Faits divers – Justice

Les anti-aéroports prévoient de nouvelles actions autour de Nantes demain et mercredi

Par Typhaine Morin et Marion Fersing, France Bleu Loire Océan et France Bleu lundi 11 janvier 2016 à 14:53 Mis à jour le lundi 11 janvier 2016 à 18:01

Les tracteurs sur le rond-point de Viais
Les tracteurs sur le rond-point de Viais © Radio France - Marion Fersing

Le collectif d'agriculteurs COPAIN 44 a mené ce lundi cinq actions autour de Nantes : des opérations escargot et des barrages filtrants notamment. Ils promettent de nouvelles actions tant que les expulsions ne seront pas suspendues. L'audience se tient ce mercredi au palais de justice de Nantes.

Les anti-aéroports ne s'annoncent pas vaincus et promettent de nouvelles actions jusqu'à l'audience qui se tiendra ce mercredi au tribunal de grande instance de Nantes. Ce 13 janvier, le TGI devrait entériner les expulsions de 11 familles et quatre fermes à Notre-Dame-des-Landes. 

Ce lundi déjà, les opposants au projet d'aéroport ont mené des opérations escargot et ils ont mis en place des barrages filtrants à cinq endroits autour de Nantes : dans le Pays de Retz, entre Aigrefeuille-sur-Maine et le rond-point de Viais, entre Joué-sur-Erdre et Nord-sur-Erdre, à Blain et au niveau de Savenay.

Ils demandent l'annulation des expulsions

Ces militants, qui ont participé samedi à la manifestation à Nantes contre le projet d'aéroport, ont été évacués du pont de Cheviré par les forces de l'ordre. Dimanche, ils ont promis des actions escargots et des blocages pour ce début de semaine. Ils demandent au président de la République François Hollande d'annuler les expulsions qui devraient être entérinées ce mercredi 13 janvier par le tribunal de grande instance de Nantes. Ces expulsions concernent 11 familles et quatre fermes à Notre-Dame-des-Landes. 

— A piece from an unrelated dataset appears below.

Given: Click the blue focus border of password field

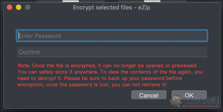Looking at the screenshot, I should click(112, 30).
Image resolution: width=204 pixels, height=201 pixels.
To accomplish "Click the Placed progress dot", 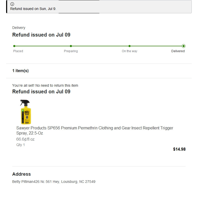I will coord(14,46).
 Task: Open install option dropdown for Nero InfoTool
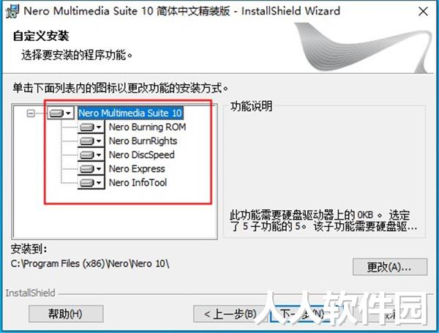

C'est une épée au-dessus de leur tête

Pour Florian, qui est installé au Bignon, ces expulsions sont tout simplement inimaginables : "nos collègues paysans vont être chassés comme des bandits alors qu'ils sont là depuis des générations. Tout ça pour faire un aéroport et gagner du pognon". Il n'admet pas non plus que Vinci puisse demander des astreintes quotidiennes de plusieurs centaines d'euros contre ceux qui refusent de quitter leur terre. Denis, de Saint-Philibert-de-Bouaine, est du même avis : "c'est une véritable épée sur leur tête et on va mettre la pression ! On laissera jamais des copains paysans dans cette situation".

L'aéroport, c'est 1700 hectares de terres agricoles qu'on nous vole

L'enjeu pour eux, c'est aussi celui du foncier agricole : "l'aéroport, ce sont 1700 hectares de terres agricoles qu'on nous vole", alors que, tous les 7 ans, c'est déjà l'équivalent d'un département de terres agricoles qui disparaît. "C'est constamment : pour la construction de zones artisanales, de zones industrielles, de routes, de chemins de fer, c'est toujours nous la variable d'ajustement".

Les agriculteurs de Copains 44 prévoient déjà de nouvelles action pour ce mardi et ce mercredi, jour de l'audience. Ils n'ont pas encore dit sous quelle forme.